Saturday, March 28, 2009

Playing Tourist: The Newseum

There is a good thing about dreary, rainy days: it is a perfect excuse to go to a museum. In DC, we are spoiled with so many great, free museums that we might overlook the ones with an admission fee. Fortunately, Alex got free tickets to the Newseum, which usually costs $20 a person, through his job.

Overall, I would say that I was really impressed. The experience was sensory overload, but in a good way. Everywhere you walked there were video clips playing on multiple high definition screens of all sizes, radio broadcasts overtaking the airwaves, hundreds of vivid images lining the walls, and dozens interactive exhibits. At first it was a little overwhelming, but then you realize that you get your money's worth because you have enough really great exhibits to keep busy for hours, and even multiple trips back.

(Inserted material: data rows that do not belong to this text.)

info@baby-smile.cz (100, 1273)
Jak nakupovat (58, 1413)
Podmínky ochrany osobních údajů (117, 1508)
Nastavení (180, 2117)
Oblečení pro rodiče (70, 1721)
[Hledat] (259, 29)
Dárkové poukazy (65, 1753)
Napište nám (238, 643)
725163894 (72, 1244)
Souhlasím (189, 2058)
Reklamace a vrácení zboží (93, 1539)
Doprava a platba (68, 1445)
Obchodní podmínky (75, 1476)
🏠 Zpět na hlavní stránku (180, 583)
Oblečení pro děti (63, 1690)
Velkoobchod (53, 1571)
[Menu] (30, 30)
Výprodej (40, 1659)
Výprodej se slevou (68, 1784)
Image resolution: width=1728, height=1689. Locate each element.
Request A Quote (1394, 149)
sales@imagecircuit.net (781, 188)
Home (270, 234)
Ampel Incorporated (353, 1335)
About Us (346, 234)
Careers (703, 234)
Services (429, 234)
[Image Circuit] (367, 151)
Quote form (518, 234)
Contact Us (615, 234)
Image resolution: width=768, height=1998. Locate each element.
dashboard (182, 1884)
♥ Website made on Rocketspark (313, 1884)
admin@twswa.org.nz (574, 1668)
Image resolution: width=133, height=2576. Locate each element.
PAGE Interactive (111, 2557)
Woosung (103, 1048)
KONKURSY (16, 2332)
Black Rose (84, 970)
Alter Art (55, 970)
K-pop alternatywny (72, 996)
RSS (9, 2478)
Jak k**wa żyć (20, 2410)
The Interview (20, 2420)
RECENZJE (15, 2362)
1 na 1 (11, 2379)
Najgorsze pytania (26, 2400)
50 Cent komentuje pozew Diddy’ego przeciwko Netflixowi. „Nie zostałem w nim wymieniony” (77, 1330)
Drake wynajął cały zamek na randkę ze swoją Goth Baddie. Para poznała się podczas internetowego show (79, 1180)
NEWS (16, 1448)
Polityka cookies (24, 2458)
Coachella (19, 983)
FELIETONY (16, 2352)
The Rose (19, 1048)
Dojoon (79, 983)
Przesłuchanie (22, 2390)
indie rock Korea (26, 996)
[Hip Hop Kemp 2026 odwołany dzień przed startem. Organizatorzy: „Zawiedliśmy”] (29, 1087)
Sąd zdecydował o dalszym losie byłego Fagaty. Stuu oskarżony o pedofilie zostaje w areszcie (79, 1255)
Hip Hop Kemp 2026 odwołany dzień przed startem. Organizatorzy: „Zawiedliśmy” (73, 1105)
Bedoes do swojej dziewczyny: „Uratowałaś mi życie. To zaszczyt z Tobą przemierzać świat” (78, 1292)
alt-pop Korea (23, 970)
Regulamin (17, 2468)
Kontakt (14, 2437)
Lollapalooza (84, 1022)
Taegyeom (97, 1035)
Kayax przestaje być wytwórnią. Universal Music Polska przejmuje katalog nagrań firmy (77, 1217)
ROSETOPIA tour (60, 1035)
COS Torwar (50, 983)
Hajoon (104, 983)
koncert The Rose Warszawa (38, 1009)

Among my favorite things at the Newseum were:
  • The 100-foot big screen showing a montage of the most important news clips during our lifetime. It is really incredible to realize what you have lived through in such a short time.
  • The 9-11 Gallery which included a movie describing how journalists reported that day. Even though I remember watching the news that day, the images on this video were very powerful and everyone watching teared up. I especially think being younger and removed on the West Coast did not allow me to fully comprehend the magnitude eight years ago.
  • The Pulitzer Prize Photograph Gallery, especially with images from the Vietnam War.
  • The Berlin Wall Gallery which included 8 sections of the Berlin Wall and an East German watchtower.
  • Everything related to the First Amendment.
  • The layout which was airy and spacious. The patio, which had a perfect view of the Capitol and Pennsylvania Avenue was really cool too.
. . . And there was so much more. As much as I can hate the news sometimes, the Newseum does remind you of what an important role it plays. One of the walls had a quote saying: Journalism is the first draft of history. So true.

So, if you have a full day, I highly recommend going it so that you can try to see as much as possible. I spent three hours there, and I would go back.